Après le départ de Jan Janszoon en 1627[N 3], les Morisques cessèrent de reconnaître l'autorité du sultan Moulay Zidane, auquel ils reprochaient de prélever la dîme sur leurs revenus[9]. Les Hornacheros prirent le pouvoir et constituèrent la république corsaire du Bouregreg, dirigée par un diwan, lui-même présidé par un « Grand-Amiral ». Ce diwan, ou divan, sorte de cabinet gouvernemental formé de 12 à 14 notables, était contrôlé dans les toutes premières années de la république (entre 1627 et 1630) par les seuls Hornacheros[10], dont la mainmise était mal supportée par la population croissante de Morisques andalous.

Aussi, après quelques affrontements sanglants, un accord fut-il trouvé en 1630, prévoyant l'élection d'un caïd par les Andalous de « Salé-le-Neuf » - l'actuelle ville de Rabat, située sur la rive gauche du Bouregreg[11] - et l'élection de 16 notables pour constituer le divan, nommés en nombre égal par la Kasbah et par Salé-le-Neuf. Enfin, les revenus des prises maritimes et des droits de douane devaient être également répartis entre la Kasbah et Salé-le-Neuf[12].
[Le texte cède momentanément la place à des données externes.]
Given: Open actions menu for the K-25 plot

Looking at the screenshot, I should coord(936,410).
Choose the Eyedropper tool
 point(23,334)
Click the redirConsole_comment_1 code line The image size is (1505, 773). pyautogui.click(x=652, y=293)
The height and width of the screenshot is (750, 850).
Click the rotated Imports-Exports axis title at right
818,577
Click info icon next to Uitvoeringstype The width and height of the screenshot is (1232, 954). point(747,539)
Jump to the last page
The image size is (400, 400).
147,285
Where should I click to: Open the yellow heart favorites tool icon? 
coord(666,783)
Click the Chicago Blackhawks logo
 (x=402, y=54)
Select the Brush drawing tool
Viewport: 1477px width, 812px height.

L'organisation de la république faisait appel à des talents multiples : Marocains de Salé-le-Vieux, mais surtout Maures espagnols exilés, s'y mêlaient avec des Hollandais, des Allemands et des Anglais, et parlaient la lingua franca à base d'espagnol mâtiné d'arabe, de français, de portugais et d'italien[13].

À partir des années 1660, les sultans alaouites Moulay Rachid puis Moulay Ismaïl finirent cependant par venir à bout de cette petite république[14] empêtrée dans des luttes internes.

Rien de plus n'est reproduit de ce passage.